Secondo le indagini della Procura Antimafia, il clan Di Dato aveva una struttura rigorosamente gerarchica e organizzata. Dalle dichiarazioni del collaboratore di giustizia Giuseppe Di Dato, raccolte dai magistrati Elena Guarino e Carlo Rinaldi, emergono dettagli precisi sui ruoli degli affiliati: Michelangelo Aquino avrebbe garantito il rifornimento continuo degli stupefacenti, mentre la rete distributiva sul territorio era gestita in maniera capillare.
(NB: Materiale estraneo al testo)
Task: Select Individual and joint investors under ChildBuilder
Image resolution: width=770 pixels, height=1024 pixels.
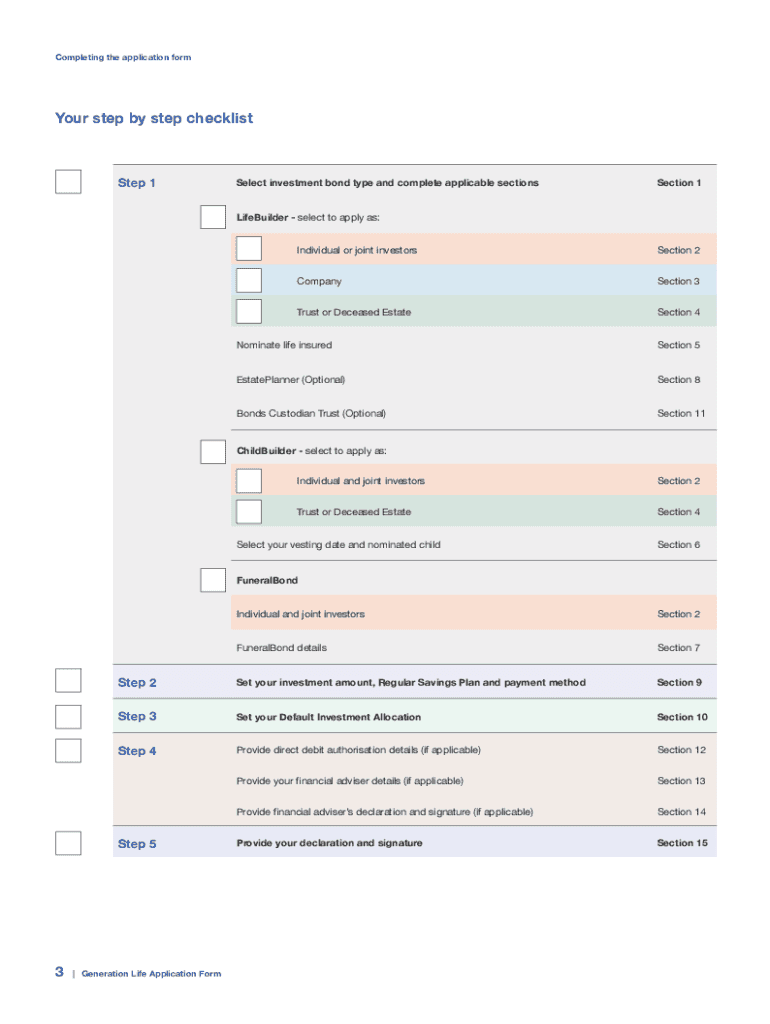Action: [x=249, y=481]
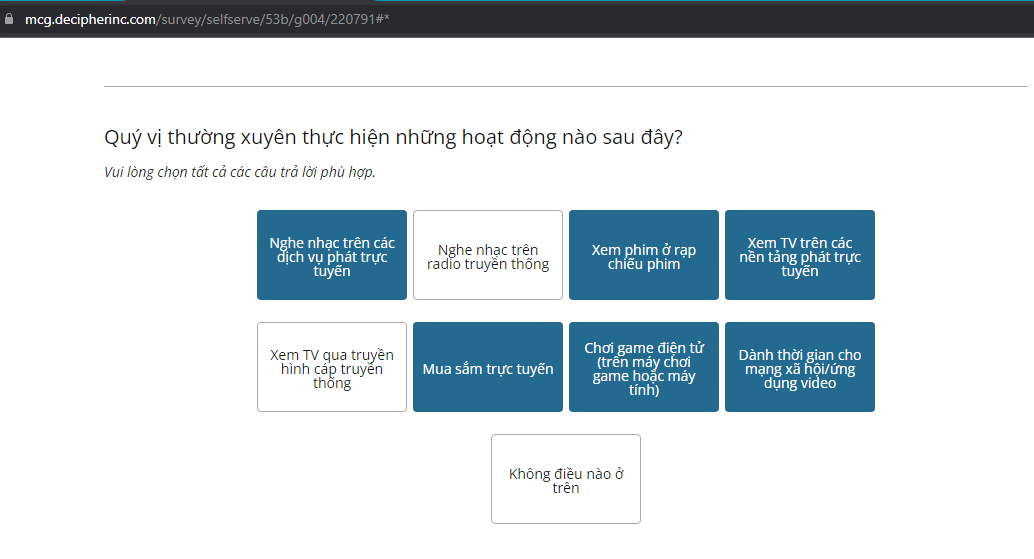Deselect the "Mua sắm trực tuyến" tile

pyautogui.click(x=488, y=367)
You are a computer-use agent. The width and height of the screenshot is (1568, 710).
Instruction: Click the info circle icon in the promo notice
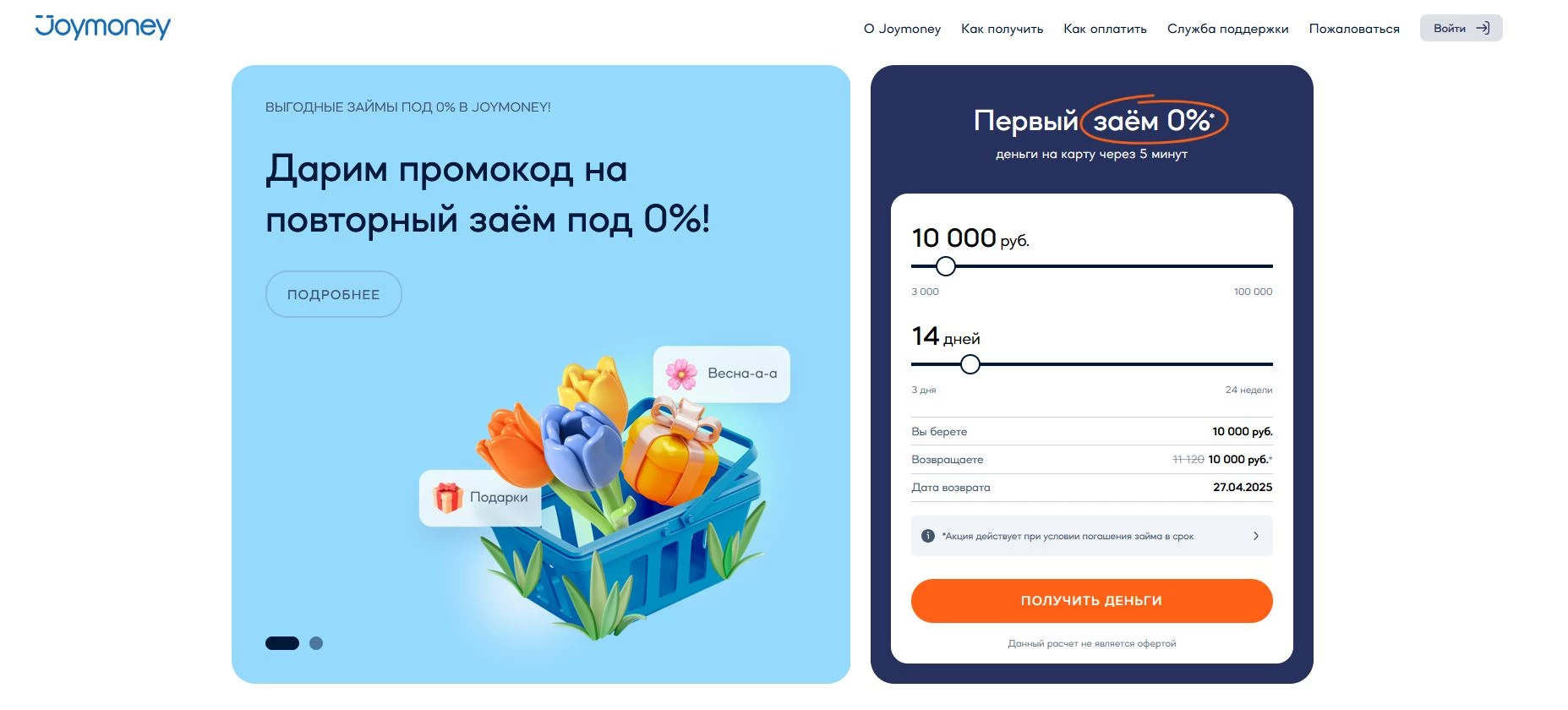[927, 536]
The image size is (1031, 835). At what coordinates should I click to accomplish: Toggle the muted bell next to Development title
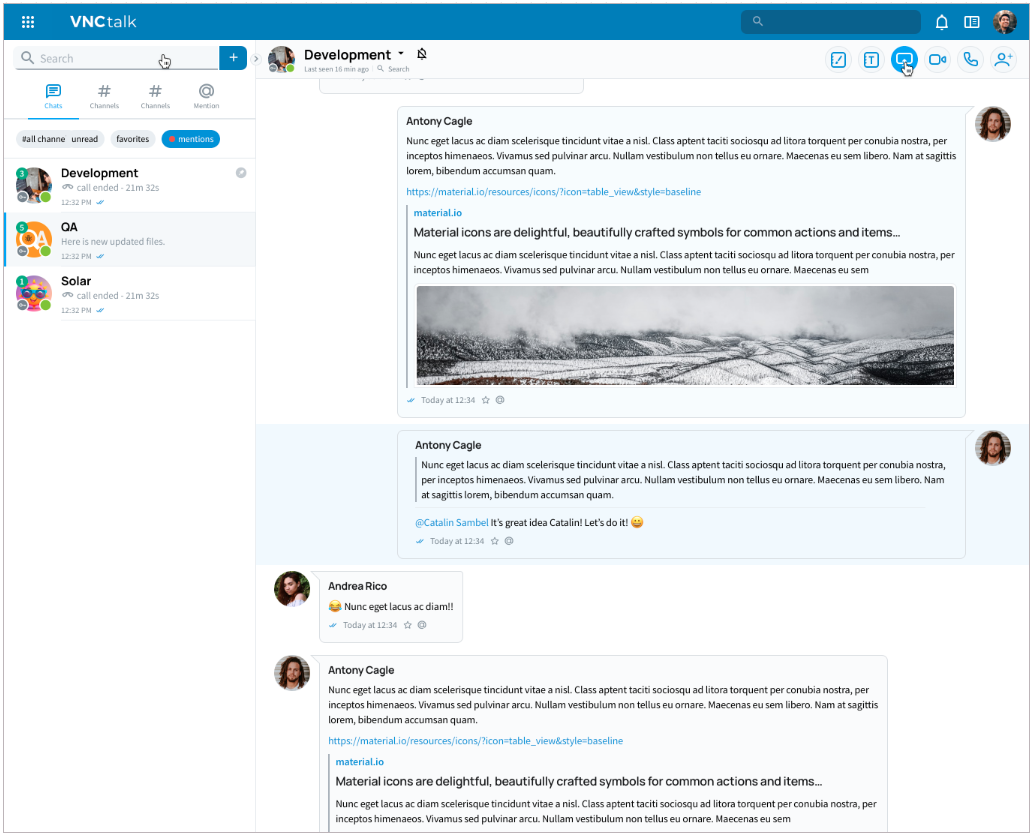422,54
Sistema di estorsioni e cooperazione con altri clan
Le attività estorsive erano organizzate attraverso cooperative fittizie che imponevano assunzioni controllate dal clan nelle aziende locali, trattenendo gran parte dei salari per finanziare l'organizzazione. L'influenza del clan si estendeva anche ad altre aree grazie ad accordi con gruppi rivali, per la spartizione del territorio e delle attività illecite.
Il ruolo degli imputati secondari
I sette soggetti coinvolti nel processo ordinario presso il Tribunale di Nocera Inferiore, sebbene non rivestissero posizioni di primo piano nell'organizzazione, avrebbero fornito un sostegno logistico fondamentale, principalmente legato allo spaccio di droga.
La posizione di Dario Federico
Tra gli imputati di rilievo spicca Dario Federico, già noto alle autorità e condannato nel 2007 per associazione camorristica. Per lui la Procura ha richiesto vent'anni di reclusione, considerato il suo ruolo apicale e strategico nel clan Di Dato.
Posizioni in sospeso per altri indagati
Restano invece in sospeso le posizioni di ulteriori nove soggetti indagati. Per loro, la Dda ha momentaneamente escluso responsabilità di rilievo, lasciando aperta la possibilità di eventuali ulteriori sviluppi investigativi.